What to work on> Every entry in the listing below has to be transcribed exactly.
──────── Records for processing
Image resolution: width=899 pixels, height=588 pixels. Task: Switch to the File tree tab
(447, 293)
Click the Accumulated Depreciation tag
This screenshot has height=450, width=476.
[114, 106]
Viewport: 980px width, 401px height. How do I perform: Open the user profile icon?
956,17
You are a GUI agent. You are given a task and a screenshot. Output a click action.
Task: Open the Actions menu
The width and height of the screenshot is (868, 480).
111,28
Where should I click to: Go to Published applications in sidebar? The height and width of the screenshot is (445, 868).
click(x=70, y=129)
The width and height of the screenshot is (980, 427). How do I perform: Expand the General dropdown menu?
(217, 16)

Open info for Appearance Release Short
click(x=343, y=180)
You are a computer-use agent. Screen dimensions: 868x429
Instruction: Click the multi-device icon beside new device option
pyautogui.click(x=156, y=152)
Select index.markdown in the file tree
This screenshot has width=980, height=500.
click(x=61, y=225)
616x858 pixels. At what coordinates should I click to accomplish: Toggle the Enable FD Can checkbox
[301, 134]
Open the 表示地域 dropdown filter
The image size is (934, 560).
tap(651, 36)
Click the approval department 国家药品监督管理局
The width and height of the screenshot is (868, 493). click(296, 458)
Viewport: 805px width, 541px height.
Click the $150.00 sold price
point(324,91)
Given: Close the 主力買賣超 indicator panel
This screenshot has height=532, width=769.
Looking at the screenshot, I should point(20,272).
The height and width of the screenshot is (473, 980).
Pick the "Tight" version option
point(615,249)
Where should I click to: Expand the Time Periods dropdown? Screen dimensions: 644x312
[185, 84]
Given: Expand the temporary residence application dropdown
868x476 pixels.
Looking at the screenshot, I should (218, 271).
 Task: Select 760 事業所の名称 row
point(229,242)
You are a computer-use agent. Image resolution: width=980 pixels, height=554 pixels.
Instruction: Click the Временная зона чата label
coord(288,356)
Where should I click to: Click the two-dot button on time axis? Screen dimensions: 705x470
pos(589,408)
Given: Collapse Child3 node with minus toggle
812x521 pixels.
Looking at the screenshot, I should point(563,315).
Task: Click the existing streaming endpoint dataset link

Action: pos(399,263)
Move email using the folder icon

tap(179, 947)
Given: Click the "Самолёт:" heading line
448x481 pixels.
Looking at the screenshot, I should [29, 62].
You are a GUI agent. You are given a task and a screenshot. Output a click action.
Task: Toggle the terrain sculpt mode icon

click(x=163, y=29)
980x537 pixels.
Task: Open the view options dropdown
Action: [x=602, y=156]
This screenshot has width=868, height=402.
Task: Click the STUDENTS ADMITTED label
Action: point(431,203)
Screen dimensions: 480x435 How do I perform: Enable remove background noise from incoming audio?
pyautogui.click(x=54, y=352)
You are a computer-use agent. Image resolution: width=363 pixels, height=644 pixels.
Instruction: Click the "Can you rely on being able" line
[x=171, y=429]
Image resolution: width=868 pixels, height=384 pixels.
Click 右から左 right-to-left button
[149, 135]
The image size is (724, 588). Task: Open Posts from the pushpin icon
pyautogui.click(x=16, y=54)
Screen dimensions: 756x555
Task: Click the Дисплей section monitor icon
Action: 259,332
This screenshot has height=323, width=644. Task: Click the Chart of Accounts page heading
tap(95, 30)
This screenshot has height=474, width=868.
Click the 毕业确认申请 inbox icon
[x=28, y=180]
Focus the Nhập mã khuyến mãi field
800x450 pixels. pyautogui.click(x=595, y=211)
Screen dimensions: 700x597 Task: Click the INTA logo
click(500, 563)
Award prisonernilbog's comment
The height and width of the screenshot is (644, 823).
────────────────
Result of the exercise>
Image resolution: width=899 pixels, height=588 pixels. Task: Switch to the File tree tab
(447, 293)
Click the Accumulated Depreciation tag
This screenshot has height=450, width=476.
[114, 106]
Viewport: 980px width, 401px height. How do I perform: Open the user profile icon?
956,17
You are a GUI agent. You are given a task and a screenshot. Output a click action.
Task: Open the Actions menu
The width and height of the screenshot is (868, 480).
111,28
Where should I click to: Go to Published applications in sidebar? The height and width of the screenshot is (445, 868).
click(x=70, y=129)
The width and height of the screenshot is (980, 427). How do I perform: Expand the General dropdown menu?
(217, 16)

Open info for Appearance Release Short
click(x=343, y=180)
You are a computer-use agent. Screen dimensions: 868x429
Instruction: Click the multi-device icon beside new device option
pyautogui.click(x=156, y=152)
Select index.markdown in the file tree
This screenshot has width=980, height=500.
click(x=61, y=225)
616x858 pixels. At what coordinates should I click to accomplish: Toggle the Enable FD Can checkbox
[301, 134]
Open the 表示地域 dropdown filter
The image size is (934, 560).
tap(651, 36)
Click the approval department 国家药品监督管理局
The width and height of the screenshot is (868, 493). click(296, 458)
Viewport: 805px width, 541px height.
Click the $150.00 sold price
point(324,91)
Given: Close the 主力買賣超 indicator panel
This screenshot has height=532, width=769.
Looking at the screenshot, I should point(20,272).
The height and width of the screenshot is (473, 980).
Pick the "Tight" version option
point(615,249)
Where should I click to: Expand the Time Periods dropdown? Screen dimensions: 644x312
[185, 84]
Given: Expand the temporary residence application dropdown
868x476 pixels.
Looking at the screenshot, I should (218, 271).
 Task: Select 760 事業所の名称 row
point(229,242)
You are a computer-use agent. Image resolution: width=980 pixels, height=554 pixels.
Instruction: Click the Временная зона чата label
coord(288,356)
Where should I click to: Click the two-dot button on time axis? Screen dimensions: 705x470
pos(589,408)
Given: Collapse Child3 node with minus toggle
812x521 pixels.
Looking at the screenshot, I should point(563,315).
Task: Click the existing streaming endpoint dataset link

Action: pos(399,263)
Move email using the folder icon

tap(179, 947)
Given: Click the "Самолёт:" heading line
448x481 pixels.
Looking at the screenshot, I should [29, 62].
You are a GUI agent. You are given a task and a screenshot. Output a click action.
Task: Toggle the terrain sculpt mode icon

click(x=163, y=29)
980x537 pixels.
Task: Open the view options dropdown
Action: [x=602, y=156]
This screenshot has width=868, height=402.
Task: Click the STUDENTS ADMITTED label
Action: point(431,203)
Screen dimensions: 480x435 How do I perform: Enable remove background noise from incoming audio?
pyautogui.click(x=54, y=352)
You are a computer-use agent. Image resolution: width=363 pixels, height=644 pixels.
Instruction: Click the "Can you rely on being able" line
[x=171, y=429]
Image resolution: width=868 pixels, height=384 pixels.
Click 右から左 right-to-left button
[149, 135]
The image size is (724, 588). Task: Open Posts from the pushpin icon
pyautogui.click(x=16, y=54)
Screen dimensions: 756x555
Task: Click the Дисплей section monitor icon
Action: 259,332
This screenshot has height=323, width=644. Task: Click the Chart of Accounts page heading
tap(95, 30)
This screenshot has height=474, width=868.
Click the 毕业确认申请 inbox icon
[x=28, y=180]
Focus the Nhập mã khuyến mãi field
800x450 pixels. pyautogui.click(x=595, y=211)
Screen dimensions: 700x597 Task: Click the INTA logo
click(500, 563)
Award prisonernilbog's comment
The height and width of the screenshot is (644, 823).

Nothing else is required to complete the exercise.